Most clipboard managers let you search your history by typing the exact text you copied. That’s fine when you remember the exact string. It fails completely when you remember something like “that weird CSS trick from last Tuesday” or “the postgres error I was debugging yesterday.”
I wanted semantic search — find things by meaning. But every solution I found sent clipboard data to a cloud API. That felt wrong.
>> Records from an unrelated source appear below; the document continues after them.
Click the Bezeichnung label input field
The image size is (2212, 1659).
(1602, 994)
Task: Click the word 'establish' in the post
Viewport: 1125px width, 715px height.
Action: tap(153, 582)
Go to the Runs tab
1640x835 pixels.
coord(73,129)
Your clipboard contains passwords, tokens, private notes, and sensitive work content.
So I built Recall: a clipboard history manager where AI-powered semantic search runs entirely on your machine.
Here’s how the search pipeline works under the hood.
The Stack
-
Tauri v2 — Rust backend, React + TypeScript frontend
-
fastembed-rs — Rust bindings for ONNX Runtime with built-in model management
-
SQLite + FTS5 — fuzzy search and storage
-
Reciprocal-Rank-Fusion — merging semantic and fuzzy results
-
arboard — cross-platform clipboard access
Step 1: Capturing Clips
The clipboard poller runs as a Tokio background task:
pub async fn start_clipboard_monitor(
app_handle: AppHandle,
db: Arc<Mutex<Connection>>,
embedder: Arc<Mutex<TextEmbedding>>,
) {
let mut clipboard = Clipboard::new().unwrap();
let mut last_hash: Option<String> = None;
loop {
if let Ok(text) = clipboard.get_text() {
let hash = sha256_hash(&text);
if Some(&hash) != last_hash.as_ref() {
last_hash = Some(hash);
let clip = Clip::new(text.clone(), categorize(&text));
store_and_embed(clip, &db, &embedder).await;
}
}
tokio::time::sleep(Duration::from_millis(500)).await;
}
}Key decisions:
-
500ms polling — fast enough to feel instant, cheap enough to not burn CPU
-
SHA-256 dedupe — if you copy the same text twice, it’s one DB entry
-
Immediate categorization — regex heuristics tag clips as
code,url,email,phone,color,path,address, ornumbersynchronously before embedding
Step 2: On-Device Embeddings with fastembed-rs
fastembed-rs wraps ONNX Runtime with a clean Rust API and handles model downloading. We use BGE Small EN v1.5 — 384-dimensional embeddings, ~130MB download, fast inference.
Initializing the model:
use fastembed::{TextEmbedding, InitOptions, EmbeddingModel};
let model = TextEmbedding::try_new(InitOptions {
model_name: EmbeddingModel::BGESmallENV15,
show_download_progress: true,
..Default::default()
})?;The model downloads to the local cache on first run, then it’s fully offline. No network calls during normal use.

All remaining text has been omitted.